As you approach the entrance, the intensity of the natural light from the ceiling windows illuminates the first gallery. On the left, two similar copies of the same scene are hung together: a dinosaur on a field with a crude depiction of a humanlike figure, a light blue sky in the background, all fingerpainted using acrylics. At first glance, Triceratops evokes infant imagery, the result of the primordial technique and style from the same visual language of the primary yellow-rayed sun, flat grey clouds, and green grass lines. This 2014 work from the series Blind Transgender with AIDS, is only one of the eleven paintings curated in the show, all produced after the artist’s loss of sight and supported by three film installations.
I usually rather experience an exhibition wanting to know very little biographical information about the artist or of the subject matter displayed as I feel that such contextual information can get in the way of one’s instinctive perception of the work of art. In this instance, however, acknowledging the artist’s disability empowers the pictures for questions on the purpose of art and curiosity of technique arise as I walk along the images.
El Chapoteadero, the other painting in the room, is technically different from Triceratops: stapled to the walls, a large-scale canvas sits slightly loose and shows a more clearly depicted scene where a young boy plays with dinosaur shaped toys in a swimming pool. Here are the geometrical waves of loud blues, innocent rigid lines in this depiction of a candid scene; the figure is beautifully lost in the expanse of the refreshingly blue painted waters which captivate.
The room is completed by a video work, played on a cube monitor. La Patita, a collection of colour-saturated video documents the artist’s childhood at home, at school performances, and so on, of a 80s-90s childhood. Viewed together with the audio available on earphones adds an extra dimension to this endearing melancholic vision. These exhibits show the innocence of the artist as a child; their simplicity and naïve frankness is clear in their adaptive artistic practice.

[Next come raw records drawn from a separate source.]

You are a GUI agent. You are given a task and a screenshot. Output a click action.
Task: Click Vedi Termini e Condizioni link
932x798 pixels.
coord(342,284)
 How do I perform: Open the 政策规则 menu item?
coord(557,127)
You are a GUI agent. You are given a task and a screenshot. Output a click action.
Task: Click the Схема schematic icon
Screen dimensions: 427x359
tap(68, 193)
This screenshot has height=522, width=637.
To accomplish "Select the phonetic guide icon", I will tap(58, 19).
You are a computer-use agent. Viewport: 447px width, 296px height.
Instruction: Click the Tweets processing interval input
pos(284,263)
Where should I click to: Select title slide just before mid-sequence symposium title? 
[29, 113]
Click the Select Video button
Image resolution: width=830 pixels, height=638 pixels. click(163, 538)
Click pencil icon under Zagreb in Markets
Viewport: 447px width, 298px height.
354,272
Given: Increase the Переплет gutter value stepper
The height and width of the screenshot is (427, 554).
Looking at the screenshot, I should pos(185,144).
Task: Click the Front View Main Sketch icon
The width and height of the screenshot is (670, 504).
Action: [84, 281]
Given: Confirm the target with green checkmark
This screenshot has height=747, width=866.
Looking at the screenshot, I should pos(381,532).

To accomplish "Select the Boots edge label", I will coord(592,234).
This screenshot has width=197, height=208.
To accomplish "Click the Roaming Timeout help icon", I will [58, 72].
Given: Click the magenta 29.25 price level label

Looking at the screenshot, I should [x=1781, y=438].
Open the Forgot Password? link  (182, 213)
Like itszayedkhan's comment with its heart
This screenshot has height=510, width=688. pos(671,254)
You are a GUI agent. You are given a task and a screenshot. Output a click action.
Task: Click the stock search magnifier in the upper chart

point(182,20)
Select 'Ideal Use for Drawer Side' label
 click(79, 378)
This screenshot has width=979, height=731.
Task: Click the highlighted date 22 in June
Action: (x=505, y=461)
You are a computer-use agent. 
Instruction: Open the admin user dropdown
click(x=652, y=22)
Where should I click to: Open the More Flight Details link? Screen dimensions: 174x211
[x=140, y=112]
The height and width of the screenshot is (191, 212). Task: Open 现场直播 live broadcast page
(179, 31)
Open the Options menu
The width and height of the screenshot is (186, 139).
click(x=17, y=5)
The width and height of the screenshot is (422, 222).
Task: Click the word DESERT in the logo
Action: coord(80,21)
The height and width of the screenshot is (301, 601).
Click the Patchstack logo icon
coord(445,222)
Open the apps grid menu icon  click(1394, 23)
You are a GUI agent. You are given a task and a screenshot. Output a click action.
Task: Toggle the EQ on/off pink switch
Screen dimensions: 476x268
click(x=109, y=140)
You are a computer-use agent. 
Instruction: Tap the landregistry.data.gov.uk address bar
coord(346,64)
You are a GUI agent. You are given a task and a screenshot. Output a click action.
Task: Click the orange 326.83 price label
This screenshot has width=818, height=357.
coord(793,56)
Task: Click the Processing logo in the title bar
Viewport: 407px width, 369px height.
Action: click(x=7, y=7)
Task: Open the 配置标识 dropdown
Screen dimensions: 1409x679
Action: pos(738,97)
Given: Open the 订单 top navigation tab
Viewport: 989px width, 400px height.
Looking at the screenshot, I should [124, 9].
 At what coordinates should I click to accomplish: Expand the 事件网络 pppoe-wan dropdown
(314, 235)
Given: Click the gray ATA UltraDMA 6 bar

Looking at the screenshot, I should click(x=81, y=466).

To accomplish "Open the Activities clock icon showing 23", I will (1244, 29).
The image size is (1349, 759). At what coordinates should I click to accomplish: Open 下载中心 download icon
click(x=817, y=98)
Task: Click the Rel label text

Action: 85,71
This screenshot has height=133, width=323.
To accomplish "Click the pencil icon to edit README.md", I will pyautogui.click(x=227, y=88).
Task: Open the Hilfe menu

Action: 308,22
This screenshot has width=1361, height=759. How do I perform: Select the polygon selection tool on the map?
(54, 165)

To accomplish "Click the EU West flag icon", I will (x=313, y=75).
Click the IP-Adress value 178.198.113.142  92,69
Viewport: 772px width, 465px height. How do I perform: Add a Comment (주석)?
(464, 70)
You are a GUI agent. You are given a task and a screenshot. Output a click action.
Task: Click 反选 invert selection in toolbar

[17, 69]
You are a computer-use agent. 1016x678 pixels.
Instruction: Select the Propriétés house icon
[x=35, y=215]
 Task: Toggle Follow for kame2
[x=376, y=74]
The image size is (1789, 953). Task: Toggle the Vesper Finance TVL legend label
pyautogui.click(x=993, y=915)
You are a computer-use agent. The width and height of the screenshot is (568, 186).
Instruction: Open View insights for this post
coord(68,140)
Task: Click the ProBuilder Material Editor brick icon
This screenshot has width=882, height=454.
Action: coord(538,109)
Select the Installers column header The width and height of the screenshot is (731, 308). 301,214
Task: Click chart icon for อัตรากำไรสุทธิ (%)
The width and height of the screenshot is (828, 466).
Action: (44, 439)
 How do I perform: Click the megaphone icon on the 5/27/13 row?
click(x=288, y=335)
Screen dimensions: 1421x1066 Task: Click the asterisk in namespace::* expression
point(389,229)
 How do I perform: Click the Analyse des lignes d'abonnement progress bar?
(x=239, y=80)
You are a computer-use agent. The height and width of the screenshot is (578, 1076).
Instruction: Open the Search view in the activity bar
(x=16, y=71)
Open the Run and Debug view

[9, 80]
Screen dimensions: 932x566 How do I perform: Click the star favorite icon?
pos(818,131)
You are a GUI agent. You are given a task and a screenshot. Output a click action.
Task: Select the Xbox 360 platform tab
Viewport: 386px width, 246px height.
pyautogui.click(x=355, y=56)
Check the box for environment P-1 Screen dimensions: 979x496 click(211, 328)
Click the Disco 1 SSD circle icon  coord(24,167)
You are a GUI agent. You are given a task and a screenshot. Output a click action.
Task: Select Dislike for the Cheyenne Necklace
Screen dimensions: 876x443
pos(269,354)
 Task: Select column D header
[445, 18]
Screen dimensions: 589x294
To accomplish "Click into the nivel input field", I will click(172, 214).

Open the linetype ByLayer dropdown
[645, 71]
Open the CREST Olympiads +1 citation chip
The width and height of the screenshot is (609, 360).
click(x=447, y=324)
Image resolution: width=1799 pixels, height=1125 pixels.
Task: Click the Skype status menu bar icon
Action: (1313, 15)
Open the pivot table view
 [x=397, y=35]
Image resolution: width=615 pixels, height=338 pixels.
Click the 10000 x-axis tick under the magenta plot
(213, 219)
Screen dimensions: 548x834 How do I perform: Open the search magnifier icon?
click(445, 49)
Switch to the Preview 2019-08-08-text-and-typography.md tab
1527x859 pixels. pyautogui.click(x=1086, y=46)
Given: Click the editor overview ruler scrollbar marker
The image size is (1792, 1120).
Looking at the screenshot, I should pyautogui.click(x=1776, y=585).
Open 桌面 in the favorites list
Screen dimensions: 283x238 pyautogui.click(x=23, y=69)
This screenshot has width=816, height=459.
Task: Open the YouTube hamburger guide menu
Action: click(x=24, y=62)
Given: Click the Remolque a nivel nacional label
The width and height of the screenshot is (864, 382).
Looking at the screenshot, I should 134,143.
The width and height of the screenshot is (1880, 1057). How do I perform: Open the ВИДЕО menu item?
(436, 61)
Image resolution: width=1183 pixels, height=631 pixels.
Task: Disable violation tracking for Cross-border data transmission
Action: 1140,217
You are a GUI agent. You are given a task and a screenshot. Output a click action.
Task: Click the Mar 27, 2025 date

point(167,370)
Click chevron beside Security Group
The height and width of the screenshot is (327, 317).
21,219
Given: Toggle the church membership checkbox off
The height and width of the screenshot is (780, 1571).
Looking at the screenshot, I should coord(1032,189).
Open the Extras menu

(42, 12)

The first gallery sets a kindred tone and plays as an ‘amuse-bouche’ to the main gallery’s narrative. The latter is a much larger, spacious room, a touch sterile perhaps, and filled with just enough paintings of different scales to make you want to explore. Connecting the two galleries is a small dark grey room which projects a powerful, visceral contrast in subject; here the viewer is confronted with a large projection of the fifteen minutes video Masculina, subverting the initial experience in an instant. No more innocent child visions but instead, we see a raw portrait performance: adult Manuel flirts with us, sexual androgenous visions, exposing close ups of scars. ‘Who is gonna drive you home tonight?’, the voiceless tune reinforces the simile between Solano’s moving image, 80s pop video and American street life.
Overall, The Top Of Each Ripple offers intimate studies of the artist’s memories and affections, with tones and palette that provide a very primordial and innocent approach to their subjects. Without any curational information, some of the pictorial work might be easily lost as a school project. But the context reminds us of the difficulty of production, Solano is a blind artist, and with this knowledge the work on display is an intriguing and extraordinary insight into a visual artist who never gave up despite losing their vision.
The video work contrasts the painterly work, making you wish for more, as it stares back out at you, present in time, a silent confrontation.
As I exit towards the lively chat of the downstairs busy areas, I leave the quietness and haunting desolation of the art displayed, thinking how refreshing the painted water was, reminiscent of Hockney.